We also demonstrated that over half the RA patients in this study were unable to come off corticosteroids, despite repeated efforts to slowly wean patients off corticosteroids while they were receiving treatment with a biological agent. Most of the RCTs do not measure withdrawal of corticosteroids as an endpoint in the studies so there is limited evidence that the use of biological agents in the treatment of RA has a corticosteroid sparing effect [1820]. There are a number of potential reasons for why RA patients, more than PsA patients, are unable to reduce the use of corticosteroids, including the perception that biological therapies are not as effective in the RA group as they are in the PsA patient group.

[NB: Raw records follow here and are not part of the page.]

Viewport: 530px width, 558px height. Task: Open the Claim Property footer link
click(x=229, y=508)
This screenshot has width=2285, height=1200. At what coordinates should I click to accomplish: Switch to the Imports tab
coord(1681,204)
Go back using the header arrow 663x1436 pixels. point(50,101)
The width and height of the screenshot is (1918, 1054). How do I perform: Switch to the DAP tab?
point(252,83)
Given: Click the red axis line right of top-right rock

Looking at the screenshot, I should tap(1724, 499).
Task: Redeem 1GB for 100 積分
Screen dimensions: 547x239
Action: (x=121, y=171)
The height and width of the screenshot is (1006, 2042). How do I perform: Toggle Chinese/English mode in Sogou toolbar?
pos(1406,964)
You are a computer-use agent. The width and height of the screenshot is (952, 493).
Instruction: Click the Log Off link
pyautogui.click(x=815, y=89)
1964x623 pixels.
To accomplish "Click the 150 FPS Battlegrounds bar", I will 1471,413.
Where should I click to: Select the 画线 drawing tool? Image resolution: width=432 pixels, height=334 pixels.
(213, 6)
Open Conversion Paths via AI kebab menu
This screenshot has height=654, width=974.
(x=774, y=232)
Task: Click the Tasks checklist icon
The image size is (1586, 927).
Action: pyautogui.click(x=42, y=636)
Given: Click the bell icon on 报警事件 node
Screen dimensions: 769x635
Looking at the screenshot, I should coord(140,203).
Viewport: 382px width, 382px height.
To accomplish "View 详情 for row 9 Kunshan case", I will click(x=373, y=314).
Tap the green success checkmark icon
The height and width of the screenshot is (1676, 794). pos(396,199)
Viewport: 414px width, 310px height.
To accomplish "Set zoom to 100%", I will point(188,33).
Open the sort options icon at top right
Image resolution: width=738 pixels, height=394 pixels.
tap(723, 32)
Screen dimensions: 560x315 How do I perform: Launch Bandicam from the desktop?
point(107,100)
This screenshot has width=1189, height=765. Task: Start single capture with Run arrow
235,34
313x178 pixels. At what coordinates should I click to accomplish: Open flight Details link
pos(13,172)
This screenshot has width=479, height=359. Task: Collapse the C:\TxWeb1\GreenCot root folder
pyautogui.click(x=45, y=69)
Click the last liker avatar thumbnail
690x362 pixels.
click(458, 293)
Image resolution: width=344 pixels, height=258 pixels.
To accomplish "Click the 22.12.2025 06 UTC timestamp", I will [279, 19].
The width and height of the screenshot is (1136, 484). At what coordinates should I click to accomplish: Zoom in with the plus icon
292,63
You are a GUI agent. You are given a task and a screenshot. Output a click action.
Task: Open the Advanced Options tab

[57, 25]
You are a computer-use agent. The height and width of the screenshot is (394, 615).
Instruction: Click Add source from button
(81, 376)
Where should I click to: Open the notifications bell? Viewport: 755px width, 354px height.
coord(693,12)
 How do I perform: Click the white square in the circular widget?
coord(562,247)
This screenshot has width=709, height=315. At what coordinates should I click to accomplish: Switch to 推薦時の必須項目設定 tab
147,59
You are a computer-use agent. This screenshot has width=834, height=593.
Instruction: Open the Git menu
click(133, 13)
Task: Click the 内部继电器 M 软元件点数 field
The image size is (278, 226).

Although this study has some limitations because of its retrospective observational design we believe it adds to our existing knowledge of biologic agent success and failures in the real world.

5. Summary

In summary, we have demonstrated in our clinic setting that the response to biologic therapies is greater in the PsA and AS group of patients than in RA patients and there is a lower retention rate on these agents in the RA group compared to what is seen in RCTs. The reasons for this lower retention rate are not readily apparent in this study.